Unveiling the decision at a Cabinet meeting last week, Prime Minister Tigran Sargsyan called it “political”.

Meanwhile, still several weeks ago Energy Ministry officials would deny that state-run Russian energy giant Gazprom’s decision to allow Armenia to enjoy a lower-than-expected increase in the price for natural gas was made in exchange for favors to the Russian side in the tender for the construction of a new nuclear power plant in Armenia.

On December 3, the government approved the decision to build a new facility that will have a Russian-built reactor with a “European safety certificate”.

With a projected capacity of about 1,060 megawatts, the new facility will have a designed operational lifetime of 60 years and will more than double the capacity of the current nuclear power plant – which has been a source of concern and debate in Armenia for the past 20 years.

Energy and Natural Resources Minister Armen Movsisyan said the decision is based on the recommendations of WorleyParsons, an Australian engineering company chosen by the government in May to manage its nuclear project.

Political analysts are far from considering the Armenian government’s decision as a “surprise”, with some even viewing it as the most convenient option for Armenia.

In this sense, political analyst Yervand Bozoyan finds “not serious” talks about Armenia’s economic or energy independence, as he stresses that this is “a sad Armenian reality”.

“There is, in fact, no alternative for us. A typical example in this sense was the sellout of the power grid when tenders were being held for a long time only for the Russians to win in the end, since on the one hand their levers were stronger, and on the other hand there were no others who actually wanted it,” says the political analyst.

Economic analyst Harutyun Khachatryan also thinks that because of the low interest of European and American companies in the Armenian market in the past several years, the field was left to Russian companies.

In these conditions, Khachatryans considers the decision to give preference to Russian technology in building a new nuclear reactor facility as no surprise.

“Russian technologies in the nuclear energy field do not yield to their foreign types. Both economically and technically, a decision that is not so bad has been made,” the analyst adds.

Deputy Director of the Noravank analytical center, political analyst Sevak Sarukhanyan is even convinced that no other than a Russian company would have been ready to invest billions of dollars in the construction of an Armenian nuclear station, as these investments would not be returnable for a long time.
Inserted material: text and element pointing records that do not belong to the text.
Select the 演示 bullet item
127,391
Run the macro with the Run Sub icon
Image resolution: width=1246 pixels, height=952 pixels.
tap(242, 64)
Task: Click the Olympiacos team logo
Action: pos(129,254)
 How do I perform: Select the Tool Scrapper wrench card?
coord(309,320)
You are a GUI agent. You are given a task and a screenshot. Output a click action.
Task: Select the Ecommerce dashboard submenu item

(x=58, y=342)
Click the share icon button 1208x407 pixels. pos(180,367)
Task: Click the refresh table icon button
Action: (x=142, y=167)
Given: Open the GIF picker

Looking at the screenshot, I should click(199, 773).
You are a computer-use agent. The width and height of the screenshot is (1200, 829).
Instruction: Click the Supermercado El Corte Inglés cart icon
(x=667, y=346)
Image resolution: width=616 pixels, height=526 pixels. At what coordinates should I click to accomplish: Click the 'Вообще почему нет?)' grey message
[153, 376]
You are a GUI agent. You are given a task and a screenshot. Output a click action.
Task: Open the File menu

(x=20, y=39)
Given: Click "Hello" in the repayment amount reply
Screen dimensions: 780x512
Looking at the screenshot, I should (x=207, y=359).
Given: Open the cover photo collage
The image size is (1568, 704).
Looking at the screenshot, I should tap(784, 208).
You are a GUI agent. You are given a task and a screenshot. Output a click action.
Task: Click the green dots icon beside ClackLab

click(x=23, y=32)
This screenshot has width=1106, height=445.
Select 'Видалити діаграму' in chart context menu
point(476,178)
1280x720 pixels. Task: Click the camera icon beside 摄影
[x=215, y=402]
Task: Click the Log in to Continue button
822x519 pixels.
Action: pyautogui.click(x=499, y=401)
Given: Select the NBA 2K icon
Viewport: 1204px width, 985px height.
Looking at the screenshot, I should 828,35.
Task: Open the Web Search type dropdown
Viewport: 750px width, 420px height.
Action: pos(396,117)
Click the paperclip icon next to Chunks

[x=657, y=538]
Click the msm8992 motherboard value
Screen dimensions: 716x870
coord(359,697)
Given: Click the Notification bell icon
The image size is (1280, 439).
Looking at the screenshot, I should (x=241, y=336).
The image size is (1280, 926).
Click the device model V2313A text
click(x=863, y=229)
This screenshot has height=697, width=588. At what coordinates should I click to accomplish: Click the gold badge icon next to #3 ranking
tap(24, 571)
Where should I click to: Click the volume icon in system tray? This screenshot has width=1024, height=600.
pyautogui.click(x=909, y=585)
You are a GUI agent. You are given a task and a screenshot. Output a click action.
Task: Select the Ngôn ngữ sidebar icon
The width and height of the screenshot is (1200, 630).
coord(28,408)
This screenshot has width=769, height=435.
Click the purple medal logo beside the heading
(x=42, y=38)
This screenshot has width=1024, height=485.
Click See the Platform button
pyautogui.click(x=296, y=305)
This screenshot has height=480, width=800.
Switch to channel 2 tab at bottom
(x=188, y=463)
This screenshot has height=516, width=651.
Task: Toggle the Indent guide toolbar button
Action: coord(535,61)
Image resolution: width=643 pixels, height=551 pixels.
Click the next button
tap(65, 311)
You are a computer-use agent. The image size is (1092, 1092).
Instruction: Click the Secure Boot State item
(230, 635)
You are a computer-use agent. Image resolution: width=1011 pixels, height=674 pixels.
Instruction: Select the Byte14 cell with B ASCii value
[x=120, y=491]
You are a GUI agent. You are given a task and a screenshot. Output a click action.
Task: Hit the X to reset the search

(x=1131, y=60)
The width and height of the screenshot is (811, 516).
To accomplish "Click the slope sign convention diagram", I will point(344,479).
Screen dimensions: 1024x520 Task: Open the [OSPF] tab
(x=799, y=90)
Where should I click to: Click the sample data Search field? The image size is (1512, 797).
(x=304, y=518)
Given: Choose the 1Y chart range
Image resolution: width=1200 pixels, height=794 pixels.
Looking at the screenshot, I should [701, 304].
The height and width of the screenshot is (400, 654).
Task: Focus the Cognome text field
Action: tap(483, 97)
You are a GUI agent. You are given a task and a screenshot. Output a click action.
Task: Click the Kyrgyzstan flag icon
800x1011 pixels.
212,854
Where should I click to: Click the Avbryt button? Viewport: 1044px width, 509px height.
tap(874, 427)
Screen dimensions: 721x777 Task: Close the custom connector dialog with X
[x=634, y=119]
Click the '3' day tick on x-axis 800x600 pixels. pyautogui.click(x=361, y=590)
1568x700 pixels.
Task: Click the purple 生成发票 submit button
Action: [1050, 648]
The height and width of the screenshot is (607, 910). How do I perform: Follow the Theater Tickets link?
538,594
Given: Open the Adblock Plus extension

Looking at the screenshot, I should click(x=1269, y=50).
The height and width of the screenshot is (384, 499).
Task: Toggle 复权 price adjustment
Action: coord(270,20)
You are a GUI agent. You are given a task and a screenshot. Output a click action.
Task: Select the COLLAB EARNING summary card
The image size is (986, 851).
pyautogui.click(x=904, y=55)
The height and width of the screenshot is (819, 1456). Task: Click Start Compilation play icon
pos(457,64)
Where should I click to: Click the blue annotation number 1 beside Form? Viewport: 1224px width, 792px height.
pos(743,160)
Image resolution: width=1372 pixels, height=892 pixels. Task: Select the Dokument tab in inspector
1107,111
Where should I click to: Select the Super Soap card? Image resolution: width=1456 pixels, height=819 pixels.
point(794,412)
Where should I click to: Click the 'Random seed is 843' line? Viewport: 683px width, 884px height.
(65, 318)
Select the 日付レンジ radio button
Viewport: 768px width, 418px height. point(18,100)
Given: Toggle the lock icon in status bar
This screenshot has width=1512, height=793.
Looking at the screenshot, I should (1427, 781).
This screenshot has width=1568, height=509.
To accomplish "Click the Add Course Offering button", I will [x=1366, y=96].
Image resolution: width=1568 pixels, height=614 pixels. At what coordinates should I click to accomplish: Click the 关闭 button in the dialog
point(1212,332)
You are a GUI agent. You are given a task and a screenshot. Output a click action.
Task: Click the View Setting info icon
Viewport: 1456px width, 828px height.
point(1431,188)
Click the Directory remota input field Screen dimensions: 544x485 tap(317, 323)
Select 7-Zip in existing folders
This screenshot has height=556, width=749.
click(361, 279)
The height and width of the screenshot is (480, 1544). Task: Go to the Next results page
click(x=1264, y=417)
“With Russia this is a realistic decision, since in this case they enhance their standing in Armenia’s energy sphere. For a French or an American company that would have been a dubious deal to make, since Armenia’s economy continues to remain closed,” says Sarukhanyan.

The tender for the construction of a new energy unit at the Armenian nuclear power plant was announced in February 2009. The new facility is expected to be built in the area of the already existing station in Metsamor, with the use of the already existing infrastructure.

The construction project with an estimated cost of $5 billion is expected to be launched in 2011 and last up to seven years.